Return each line of the records with nothing changed, pictures excepted.

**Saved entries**
++++++++

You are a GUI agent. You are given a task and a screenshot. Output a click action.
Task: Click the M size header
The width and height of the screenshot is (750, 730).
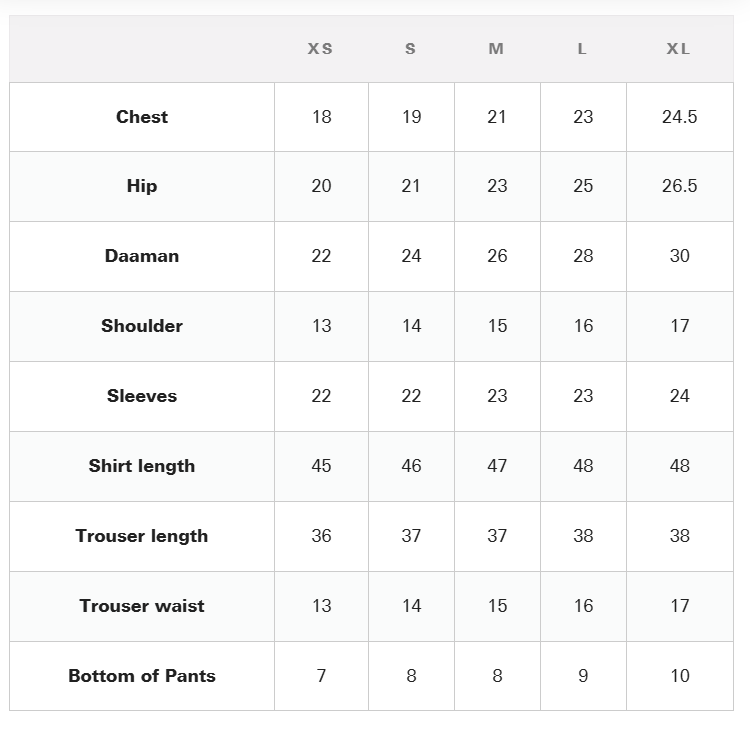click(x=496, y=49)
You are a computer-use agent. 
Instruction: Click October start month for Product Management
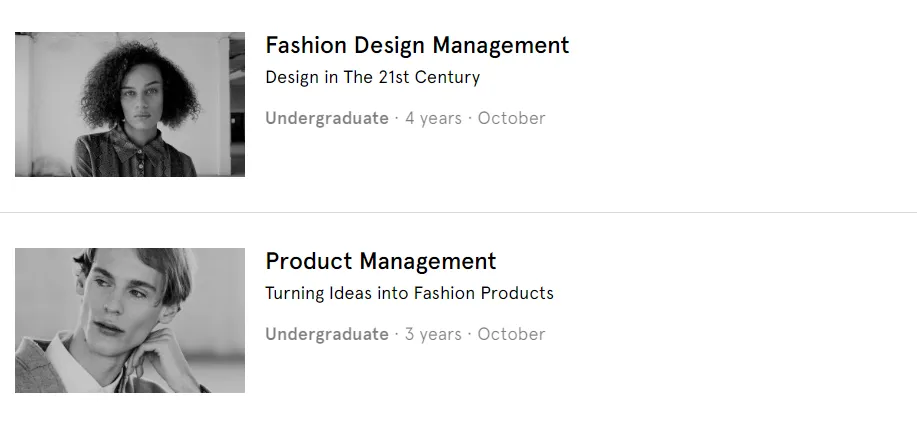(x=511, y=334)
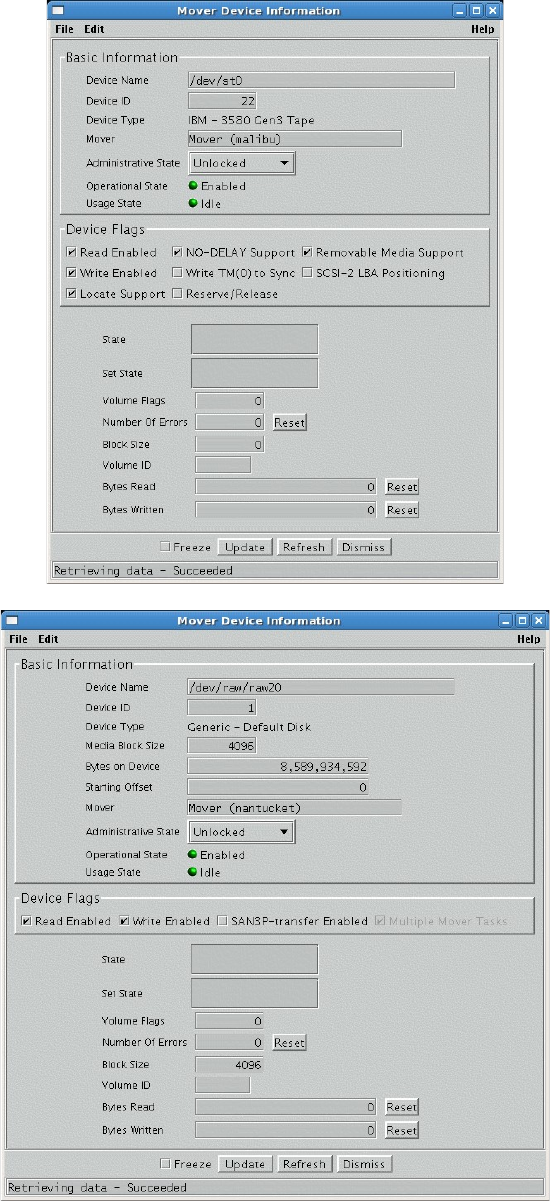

++++++++

**OUTPUT FOR THIS EXERCISE**
You are a GUI agent. You are given a task and a screenshot. Output a click action.
Task: Click the M size header
The width and height of the screenshot is (750, 730).
click(x=496, y=49)
You are a computer-use agent. 
Instruction: Click October start month for Product Management
(x=511, y=334)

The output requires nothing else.